Gemma 4 12B local: better small at its max or big and throttled?

In previous tests on Gemma 4 26B and Qwen3.6 35B, I always had to deal with the same problem: VRAM was never enough. Large models, aggressive quantizations, offload layers. They worked, but with the feeling of driving a powerful car with the handbrake on. Then came Gemma 4 12B. Smaller, sure. But with a new architecture and the promise of running entirely on consumer GPUs without compromises. So I decided to do a different experiment: no longer "which is the most powerful model?", but "can a smaller model used at its full potential beat a larger but throttled one?". I took the exact same tests, the same questions, and compared them.
Those who follow this series already know the hardware and the method. For all the details on installation, choice of framework, and laboratory philosophy, I refer to the first article of the series on Qwen 3.5, which remains the methodological reference for all these experiments. Here I limit myself to the essentials.
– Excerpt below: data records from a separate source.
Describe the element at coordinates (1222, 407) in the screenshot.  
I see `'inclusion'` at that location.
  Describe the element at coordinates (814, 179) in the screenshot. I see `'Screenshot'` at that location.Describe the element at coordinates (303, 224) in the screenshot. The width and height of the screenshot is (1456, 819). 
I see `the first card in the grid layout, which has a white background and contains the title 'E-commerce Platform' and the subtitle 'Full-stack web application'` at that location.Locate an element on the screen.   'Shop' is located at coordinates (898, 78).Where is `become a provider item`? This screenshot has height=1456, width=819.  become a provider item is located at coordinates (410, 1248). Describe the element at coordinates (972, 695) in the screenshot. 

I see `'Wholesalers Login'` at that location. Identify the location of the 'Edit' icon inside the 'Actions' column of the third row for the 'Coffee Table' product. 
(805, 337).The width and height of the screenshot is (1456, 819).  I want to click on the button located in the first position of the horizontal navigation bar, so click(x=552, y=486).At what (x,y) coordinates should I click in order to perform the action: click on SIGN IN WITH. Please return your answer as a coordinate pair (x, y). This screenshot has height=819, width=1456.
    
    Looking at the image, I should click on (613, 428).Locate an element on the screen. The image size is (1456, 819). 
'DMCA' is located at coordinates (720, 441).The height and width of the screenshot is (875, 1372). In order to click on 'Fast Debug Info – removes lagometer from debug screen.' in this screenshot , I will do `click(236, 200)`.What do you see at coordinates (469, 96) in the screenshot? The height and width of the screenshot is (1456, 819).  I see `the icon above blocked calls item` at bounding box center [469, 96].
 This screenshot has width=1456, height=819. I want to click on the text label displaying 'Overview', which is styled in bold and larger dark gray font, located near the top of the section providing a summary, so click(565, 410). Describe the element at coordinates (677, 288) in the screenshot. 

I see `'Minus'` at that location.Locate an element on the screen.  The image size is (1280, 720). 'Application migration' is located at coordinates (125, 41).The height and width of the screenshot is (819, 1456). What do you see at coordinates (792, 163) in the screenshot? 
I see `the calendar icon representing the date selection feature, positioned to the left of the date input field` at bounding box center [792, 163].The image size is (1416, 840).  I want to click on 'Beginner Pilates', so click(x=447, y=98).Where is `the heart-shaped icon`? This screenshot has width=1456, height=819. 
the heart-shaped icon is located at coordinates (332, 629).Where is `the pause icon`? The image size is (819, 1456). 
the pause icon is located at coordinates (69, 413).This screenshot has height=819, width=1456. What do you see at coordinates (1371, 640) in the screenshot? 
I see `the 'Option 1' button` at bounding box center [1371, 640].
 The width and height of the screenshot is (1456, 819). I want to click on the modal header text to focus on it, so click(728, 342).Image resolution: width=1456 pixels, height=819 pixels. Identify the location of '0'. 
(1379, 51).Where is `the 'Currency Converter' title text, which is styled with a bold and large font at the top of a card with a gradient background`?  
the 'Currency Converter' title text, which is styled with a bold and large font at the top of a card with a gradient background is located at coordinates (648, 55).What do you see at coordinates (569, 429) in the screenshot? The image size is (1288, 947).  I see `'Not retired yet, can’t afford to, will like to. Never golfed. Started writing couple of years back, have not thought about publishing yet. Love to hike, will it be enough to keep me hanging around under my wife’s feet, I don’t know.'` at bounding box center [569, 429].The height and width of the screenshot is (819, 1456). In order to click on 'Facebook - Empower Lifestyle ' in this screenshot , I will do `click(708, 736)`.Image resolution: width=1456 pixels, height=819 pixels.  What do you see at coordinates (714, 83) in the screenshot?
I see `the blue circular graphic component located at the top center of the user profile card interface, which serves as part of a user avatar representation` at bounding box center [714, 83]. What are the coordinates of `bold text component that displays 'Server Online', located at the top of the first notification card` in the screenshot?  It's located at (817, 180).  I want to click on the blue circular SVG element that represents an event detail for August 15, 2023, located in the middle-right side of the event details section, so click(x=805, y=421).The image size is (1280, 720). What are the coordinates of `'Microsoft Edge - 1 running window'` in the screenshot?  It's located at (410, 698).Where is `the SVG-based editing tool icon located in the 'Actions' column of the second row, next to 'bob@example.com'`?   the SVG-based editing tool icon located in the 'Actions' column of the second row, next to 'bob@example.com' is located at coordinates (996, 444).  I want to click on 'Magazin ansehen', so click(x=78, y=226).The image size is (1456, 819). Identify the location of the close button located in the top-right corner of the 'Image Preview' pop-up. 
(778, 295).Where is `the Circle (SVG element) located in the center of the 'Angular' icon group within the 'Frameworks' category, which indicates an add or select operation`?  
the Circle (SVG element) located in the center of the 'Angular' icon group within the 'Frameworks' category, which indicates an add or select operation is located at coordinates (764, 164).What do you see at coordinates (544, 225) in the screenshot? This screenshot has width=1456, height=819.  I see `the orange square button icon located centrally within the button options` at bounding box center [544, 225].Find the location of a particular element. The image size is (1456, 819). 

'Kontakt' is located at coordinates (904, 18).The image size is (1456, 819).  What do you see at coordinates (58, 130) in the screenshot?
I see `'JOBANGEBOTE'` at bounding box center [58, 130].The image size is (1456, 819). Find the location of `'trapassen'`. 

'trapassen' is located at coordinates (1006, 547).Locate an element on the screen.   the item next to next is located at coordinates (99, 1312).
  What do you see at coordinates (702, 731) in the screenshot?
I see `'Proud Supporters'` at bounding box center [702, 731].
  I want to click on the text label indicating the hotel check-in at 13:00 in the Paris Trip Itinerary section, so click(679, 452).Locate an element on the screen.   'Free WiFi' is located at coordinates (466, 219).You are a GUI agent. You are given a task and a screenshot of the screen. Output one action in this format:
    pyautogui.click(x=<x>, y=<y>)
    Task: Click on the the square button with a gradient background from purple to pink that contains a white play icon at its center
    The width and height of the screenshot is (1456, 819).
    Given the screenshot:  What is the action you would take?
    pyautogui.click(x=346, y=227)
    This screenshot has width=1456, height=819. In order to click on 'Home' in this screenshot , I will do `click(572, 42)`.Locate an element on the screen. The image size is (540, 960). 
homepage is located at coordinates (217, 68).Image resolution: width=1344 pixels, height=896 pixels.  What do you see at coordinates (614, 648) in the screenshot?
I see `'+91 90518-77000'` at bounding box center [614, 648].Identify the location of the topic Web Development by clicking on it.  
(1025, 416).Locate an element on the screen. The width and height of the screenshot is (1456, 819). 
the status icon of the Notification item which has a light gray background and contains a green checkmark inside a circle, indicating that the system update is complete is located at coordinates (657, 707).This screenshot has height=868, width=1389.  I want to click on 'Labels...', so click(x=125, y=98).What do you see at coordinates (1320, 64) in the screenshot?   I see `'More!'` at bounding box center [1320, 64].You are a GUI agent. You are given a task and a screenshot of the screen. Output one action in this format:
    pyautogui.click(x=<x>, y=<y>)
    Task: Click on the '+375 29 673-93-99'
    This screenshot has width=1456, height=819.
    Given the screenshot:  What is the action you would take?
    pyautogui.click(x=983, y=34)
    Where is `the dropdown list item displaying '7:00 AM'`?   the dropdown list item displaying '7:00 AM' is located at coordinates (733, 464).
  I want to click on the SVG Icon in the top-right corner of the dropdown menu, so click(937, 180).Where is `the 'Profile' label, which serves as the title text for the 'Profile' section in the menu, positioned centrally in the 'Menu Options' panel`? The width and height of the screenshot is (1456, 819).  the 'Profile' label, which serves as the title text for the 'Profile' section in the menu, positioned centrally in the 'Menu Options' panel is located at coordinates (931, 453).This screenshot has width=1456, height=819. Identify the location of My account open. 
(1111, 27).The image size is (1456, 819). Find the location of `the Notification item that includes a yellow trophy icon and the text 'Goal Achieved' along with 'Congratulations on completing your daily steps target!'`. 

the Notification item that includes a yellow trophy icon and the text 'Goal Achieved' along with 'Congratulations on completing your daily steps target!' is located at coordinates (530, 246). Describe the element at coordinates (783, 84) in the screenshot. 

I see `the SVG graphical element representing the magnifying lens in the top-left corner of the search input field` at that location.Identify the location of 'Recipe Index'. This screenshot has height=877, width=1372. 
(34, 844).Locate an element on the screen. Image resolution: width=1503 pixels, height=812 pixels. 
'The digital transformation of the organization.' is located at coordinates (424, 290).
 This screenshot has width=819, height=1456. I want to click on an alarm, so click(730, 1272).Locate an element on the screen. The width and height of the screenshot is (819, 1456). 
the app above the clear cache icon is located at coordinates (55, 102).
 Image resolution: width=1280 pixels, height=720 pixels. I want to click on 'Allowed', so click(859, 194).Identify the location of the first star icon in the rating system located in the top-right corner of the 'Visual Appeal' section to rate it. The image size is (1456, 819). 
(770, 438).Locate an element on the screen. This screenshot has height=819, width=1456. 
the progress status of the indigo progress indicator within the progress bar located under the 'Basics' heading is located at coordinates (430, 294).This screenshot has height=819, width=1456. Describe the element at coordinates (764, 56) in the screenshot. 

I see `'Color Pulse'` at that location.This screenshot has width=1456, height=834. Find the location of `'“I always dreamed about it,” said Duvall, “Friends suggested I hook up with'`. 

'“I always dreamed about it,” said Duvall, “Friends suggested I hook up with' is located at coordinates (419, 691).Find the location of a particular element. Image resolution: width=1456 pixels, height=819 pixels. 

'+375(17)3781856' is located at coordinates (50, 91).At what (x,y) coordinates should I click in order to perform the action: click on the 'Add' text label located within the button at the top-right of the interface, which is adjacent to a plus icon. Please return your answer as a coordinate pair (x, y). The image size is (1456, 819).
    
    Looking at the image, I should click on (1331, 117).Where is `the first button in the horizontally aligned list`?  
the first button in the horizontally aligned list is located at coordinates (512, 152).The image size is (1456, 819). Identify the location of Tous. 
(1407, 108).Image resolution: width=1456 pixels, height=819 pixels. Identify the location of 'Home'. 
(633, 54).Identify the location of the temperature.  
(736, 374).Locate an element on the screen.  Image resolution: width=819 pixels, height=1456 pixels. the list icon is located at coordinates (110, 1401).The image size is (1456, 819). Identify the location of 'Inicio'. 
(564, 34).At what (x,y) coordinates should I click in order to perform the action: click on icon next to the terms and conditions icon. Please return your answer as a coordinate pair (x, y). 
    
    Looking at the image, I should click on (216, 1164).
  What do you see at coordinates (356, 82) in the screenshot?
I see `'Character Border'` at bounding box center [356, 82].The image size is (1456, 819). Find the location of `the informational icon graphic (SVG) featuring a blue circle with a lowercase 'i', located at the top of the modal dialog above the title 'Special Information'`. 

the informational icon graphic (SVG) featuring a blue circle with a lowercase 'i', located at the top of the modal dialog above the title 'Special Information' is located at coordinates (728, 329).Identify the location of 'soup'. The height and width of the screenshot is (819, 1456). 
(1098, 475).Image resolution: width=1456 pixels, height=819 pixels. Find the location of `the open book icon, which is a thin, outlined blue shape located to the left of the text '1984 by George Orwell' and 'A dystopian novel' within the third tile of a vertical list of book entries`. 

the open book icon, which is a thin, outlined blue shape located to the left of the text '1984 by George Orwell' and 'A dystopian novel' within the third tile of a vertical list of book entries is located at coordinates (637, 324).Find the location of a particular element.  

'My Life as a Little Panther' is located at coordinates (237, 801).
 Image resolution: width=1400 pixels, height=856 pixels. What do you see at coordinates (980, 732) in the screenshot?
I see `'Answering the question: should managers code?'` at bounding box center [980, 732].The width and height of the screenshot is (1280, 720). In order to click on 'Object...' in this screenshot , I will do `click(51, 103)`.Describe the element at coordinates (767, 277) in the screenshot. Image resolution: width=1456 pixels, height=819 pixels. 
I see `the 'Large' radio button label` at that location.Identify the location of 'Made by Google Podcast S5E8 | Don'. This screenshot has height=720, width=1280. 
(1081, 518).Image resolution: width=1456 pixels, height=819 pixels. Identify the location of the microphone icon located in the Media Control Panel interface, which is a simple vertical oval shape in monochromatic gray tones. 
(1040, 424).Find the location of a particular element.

The machine is always the same: a PC assembled with criteria but without exaggeration, with an AMD Ryzen 7700 processor, 32 GB of DDR5 RAM, and an AMD Radeon RX 9060 XT GPU with 16 GB of VRAM. Advanced user hardware, not a research laboratory. The software is LM Studio, the desktop application that allows you to download and run models without opening a terminal, with the valuable feature of showing in advance an estimate of the expected performance on your configuration.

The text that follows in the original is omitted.